Challenge:
Set out the data below as a Markdown table with the columns Row and Line, numbering each nonblank line and skipping blank ones. Leave the pictures out.

+++

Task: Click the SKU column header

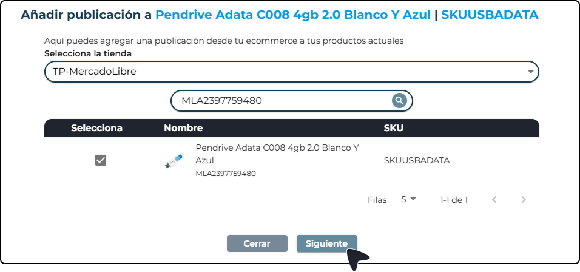Action: click(x=393, y=128)
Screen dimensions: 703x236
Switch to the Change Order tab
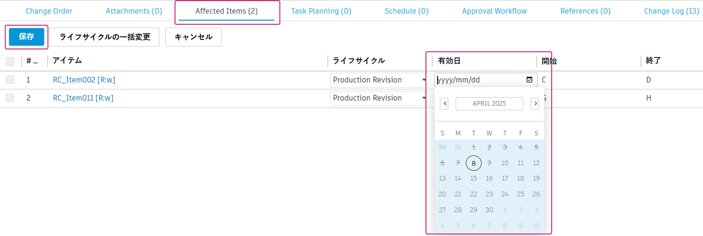[x=49, y=11]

+++

Complete answer:
| Row | Line |
|---|---|
| 1 | Task: Click the SKU column header |
| 2 | Action: click(x=393, y=128) |
| 3 | Screen dimensions: 703x236 |
| 4 | Switch to the Change Order tab |
| 5 | [x=49, y=11] |